PROBLEM DETAILS – All that is needed is the number of lines in the records that contain the word "Viewport", stated without anything else.

═══ THE RECORDS ═══

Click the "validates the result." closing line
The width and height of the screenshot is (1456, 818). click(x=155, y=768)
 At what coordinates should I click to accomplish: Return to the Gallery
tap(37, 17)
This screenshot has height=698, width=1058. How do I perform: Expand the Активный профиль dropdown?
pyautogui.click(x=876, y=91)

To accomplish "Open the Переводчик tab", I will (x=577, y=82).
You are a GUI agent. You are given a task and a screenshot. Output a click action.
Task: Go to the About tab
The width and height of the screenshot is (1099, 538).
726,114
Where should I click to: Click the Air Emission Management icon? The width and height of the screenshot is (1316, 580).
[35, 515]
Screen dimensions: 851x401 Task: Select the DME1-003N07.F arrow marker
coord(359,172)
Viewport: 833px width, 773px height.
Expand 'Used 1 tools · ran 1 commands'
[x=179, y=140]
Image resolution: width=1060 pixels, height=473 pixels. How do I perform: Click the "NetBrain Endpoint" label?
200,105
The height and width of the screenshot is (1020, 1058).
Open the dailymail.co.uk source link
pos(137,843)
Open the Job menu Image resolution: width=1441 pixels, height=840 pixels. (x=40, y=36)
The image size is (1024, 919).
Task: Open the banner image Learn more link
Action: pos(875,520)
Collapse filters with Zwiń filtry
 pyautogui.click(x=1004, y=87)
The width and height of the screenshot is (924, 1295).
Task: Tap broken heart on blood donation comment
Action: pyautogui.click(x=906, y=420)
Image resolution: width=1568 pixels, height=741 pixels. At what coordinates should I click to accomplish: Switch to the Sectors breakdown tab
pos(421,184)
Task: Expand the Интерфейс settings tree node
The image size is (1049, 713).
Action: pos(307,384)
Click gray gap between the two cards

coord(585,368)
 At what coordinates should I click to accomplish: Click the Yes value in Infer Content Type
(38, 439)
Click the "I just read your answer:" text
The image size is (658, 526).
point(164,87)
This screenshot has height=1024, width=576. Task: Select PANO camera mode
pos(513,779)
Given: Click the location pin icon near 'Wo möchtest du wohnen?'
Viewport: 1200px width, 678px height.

═══

WRITTEN SOLUTION – 2